Can you handle the challenge.... hunt hard but safe!!
Those look great. I wish my wife would let me decorate the bedroom like that. I definitely think you could sell them.
They look great!
They are way nice!! Good job!
my wife and I are gonna try one soon that and an antler chandelier
The best way I have found to darken antlers is using Pine Tar. You can buy it in small cans at a animal feed store or off the Internet and a small can goes a L-O-N-G way. It is at feed stores because it is used to treat horses. (I am not sure what it is treating)

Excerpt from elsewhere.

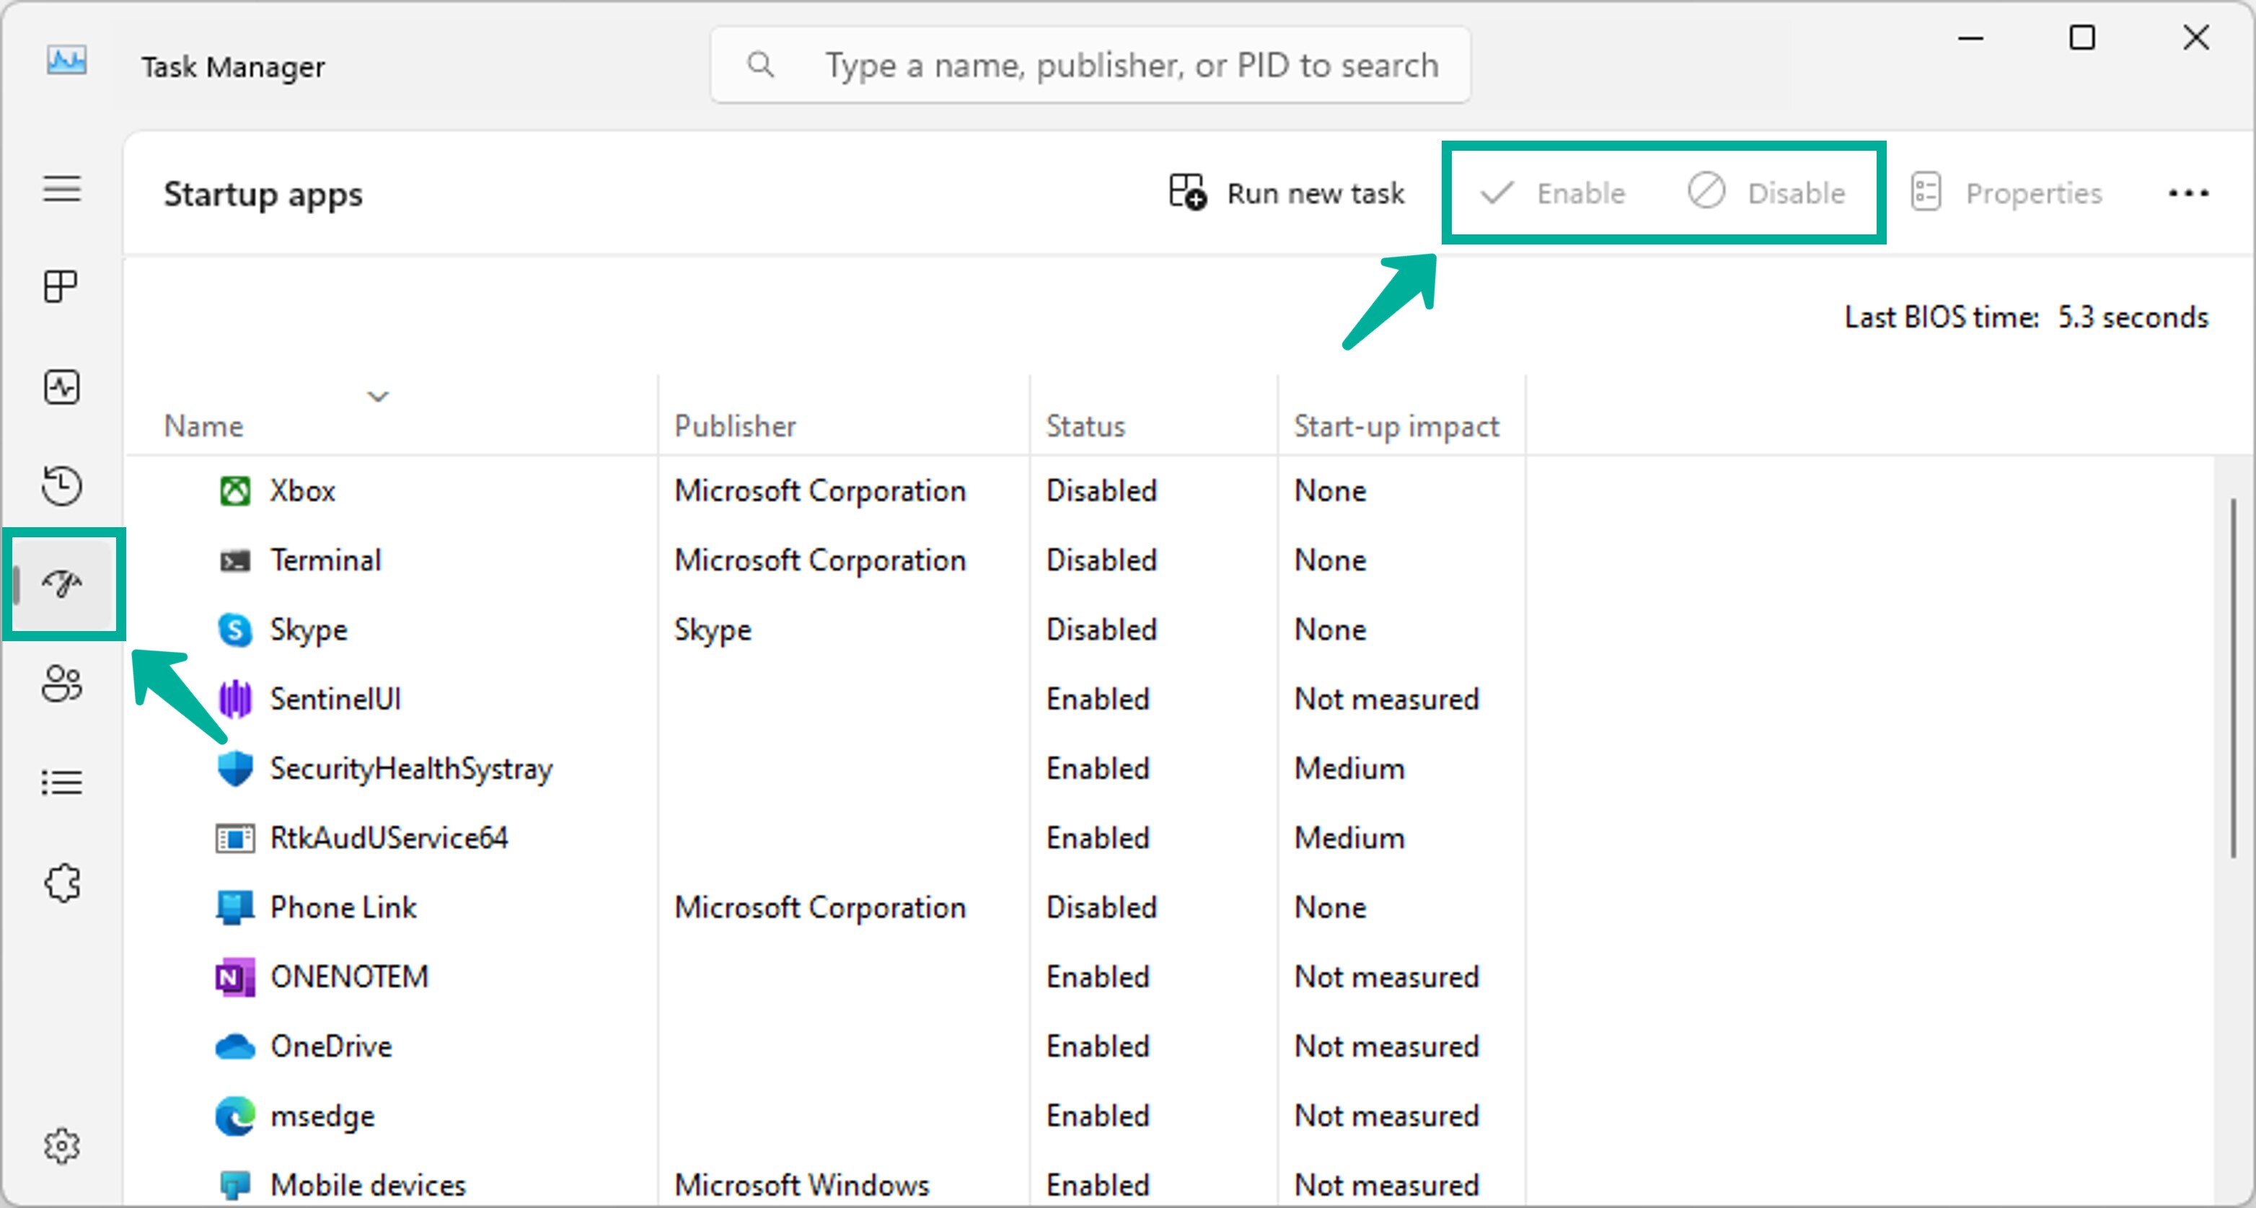Viewport: 2256px width, 1208px height.
Task: Click the Properties toolbar button
Action: 2006,193
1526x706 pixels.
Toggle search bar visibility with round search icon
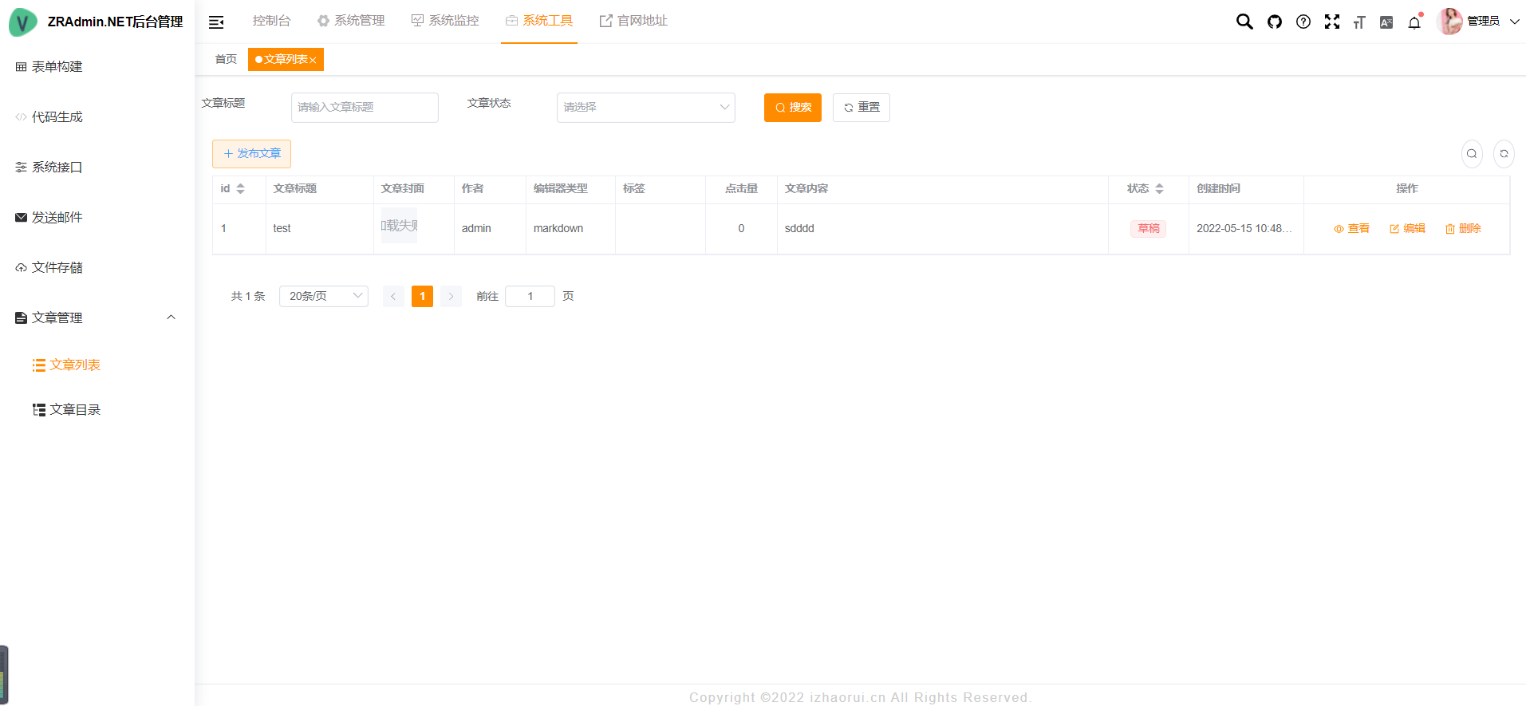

The pine tar will be REALLY, REALLY thick, the consistancy of peanut butter or thicker. Thin a small amount of it down using turpentine (from any lumber yard or paint supplier) but keep it thick, wipe it on the antler and wipe down to get a good coat on it. It will take several coats and will take a while for it to completely dry to where it is not tacky but when you are done it is the perfect color. You can even fade it out toward the end of an elk antler to give it ivory points. It works great and will not fade out. Moose antler are typically very light or white inside the palms and I have used this same method to darken them up. Besides, most animals rub their velvet off on their antlers on what? Pine trees and the pine sap gives them their color.